Tra gli argomenti utilizzati dai sostenitori del Ponte sullo Stretto uno assume oggi carattere paradigmatico: il Ponte servirebbe ad intercettare i flussi commerciali provenienti da Suez, che oggi, prevalentemente, proseguono per Gibilterra per andare verso il porto di Rotterdam. Questo argomento avrebbe due conseguenze positive: da una parte la Sicilia assumerebbe il carattere di piattaforma logistica per le Grandi Navi provenienti dalla Cina, con evidente profitto per l’economia dell’isola, e tutta l’operazione porterebbe vantaggi da un punto di vista ecologico in quanto l’utilizzo dei treni ad alta velocità che attraverserebbero il Ponte risulterebbe migliorativa dal punto di vista dell’impatto ambientale se confrontato con l’utilizzo di Tir, navi, aerei.

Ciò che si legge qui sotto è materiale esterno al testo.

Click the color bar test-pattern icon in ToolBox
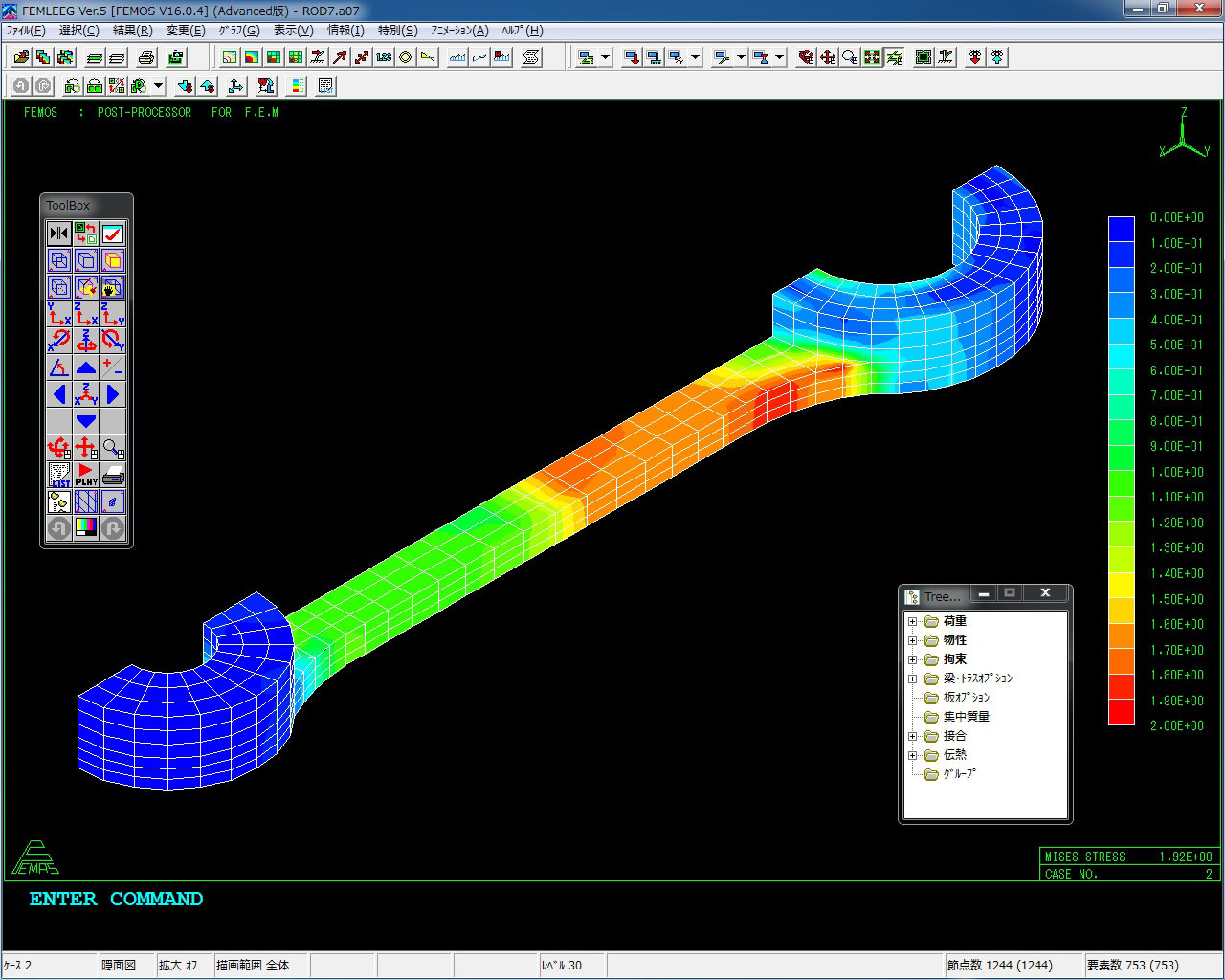Viewport: 1225px width, 980px height. (86, 528)
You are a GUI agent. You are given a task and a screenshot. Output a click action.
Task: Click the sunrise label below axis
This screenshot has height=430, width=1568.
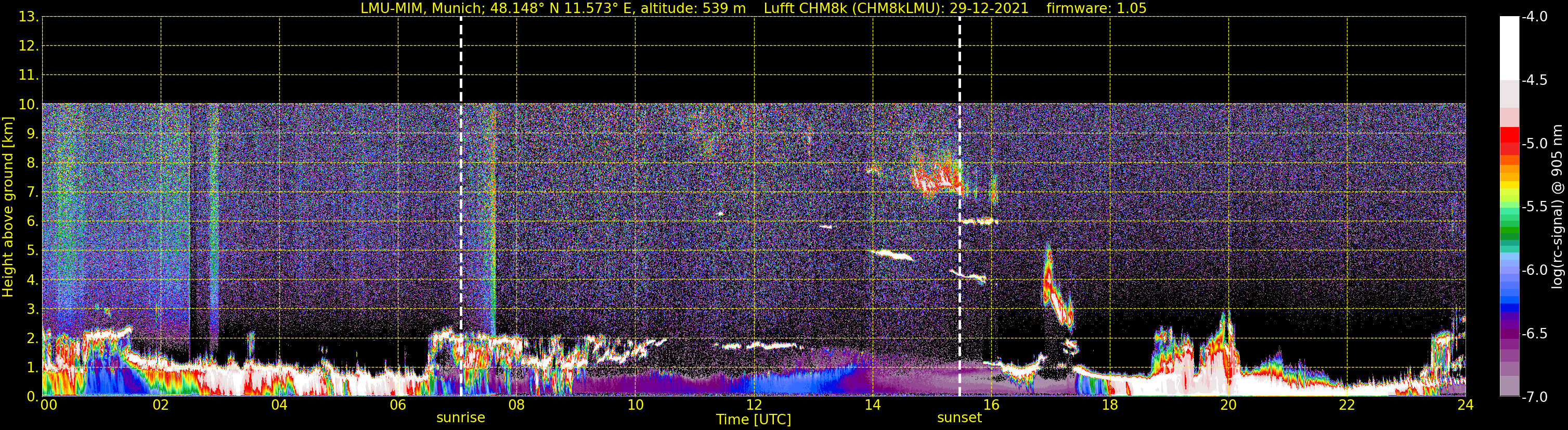tap(461, 418)
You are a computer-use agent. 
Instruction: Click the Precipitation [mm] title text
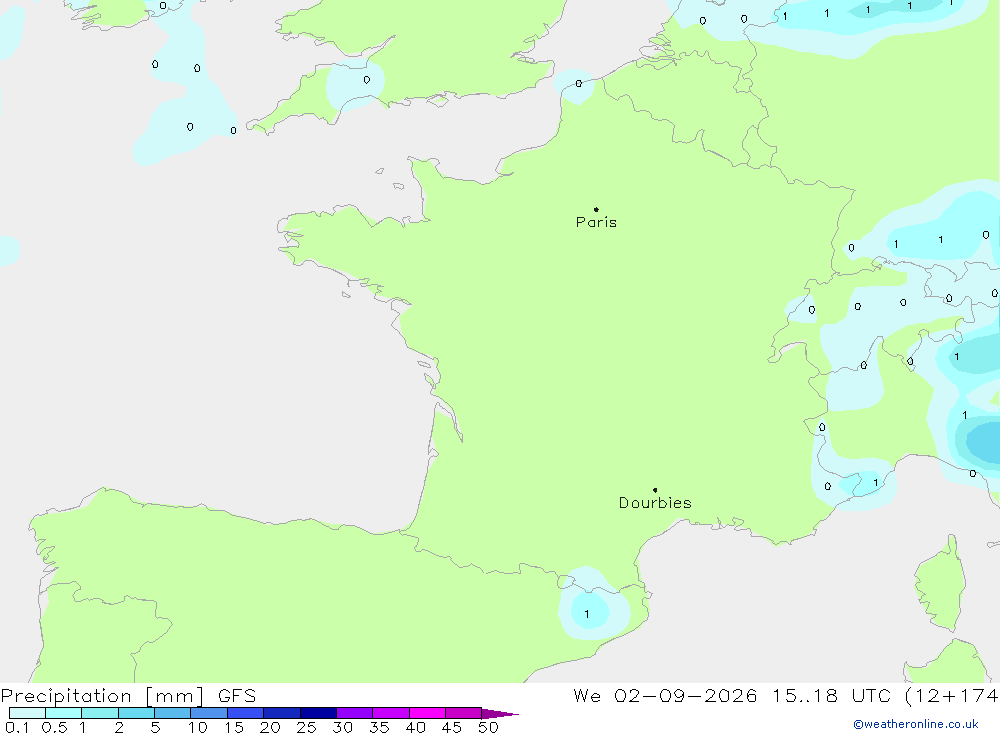[103, 696]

L’argomento è evidentemente destituito di fondamento per ragioni elementari. Il traffico commerciale mondiale, infatti, è per l’80% marittimo e le vie del mare risultano fortemente vantaggiose dal punto di vista economico. A titolo esemplificativo è sufficiente rilevare che attraverso la Via della Seta, di cui tanto si è parlato in Italia per la recente visita del presidente cinese Xi Jinping, viaggiano tra Europa e Asia circa 23 milioni di teu di merci. Di questi solo 370 mila viaggiano su rotaia e l’obbiettivo è raggiungere il 10% del traffico totale. D’altronde, ovviamente, Xi Jinping, nel corso della sua visita italiana, ha fatto accordi per far arrivare le rotte della Via della Seta a Genova e Trieste. Risulterebbe, infatti, del tutto antieconomico far risalire le merci per lo stivale attraverso la linea ferrata. Diversa sarebbe l’attrattiva se la Sicilia e il Sud avessero una rete portuale moderna e un’infrastrutturazione stradale e ferroviaria ramificata ed efficiente in quanto questo potrebbe essere occasione di scambi reciproci oppure se la Sicilia si offrisse come piattaforma per i commerci con l’Africa (ed è evidente che anche in questo caso il Ponte non serve ad un fico secco).
L’idea che navi portacontainer da 20.000 teu si fermino a Pozzallo, Augusta o Catania per caricare tutte le merci su treni (quanto lunghi e quanti?) perché queste possano essere trasportate verso i mercati europei è talmente poco credibile da apparire risibile. Eppure i sipontisti è su questo che basano la “scientificità” delle loro tesi. Lo stesso Governatore della Sicilia Nello Musumeci ha occupato gran parte del tempo concessogli nel corso di una recente trasmissione televisiva al fine di tessere le lodi del Ponte sullo Stretto per ripetere questo argomento come una lezioncina imparata all’ultimo momento.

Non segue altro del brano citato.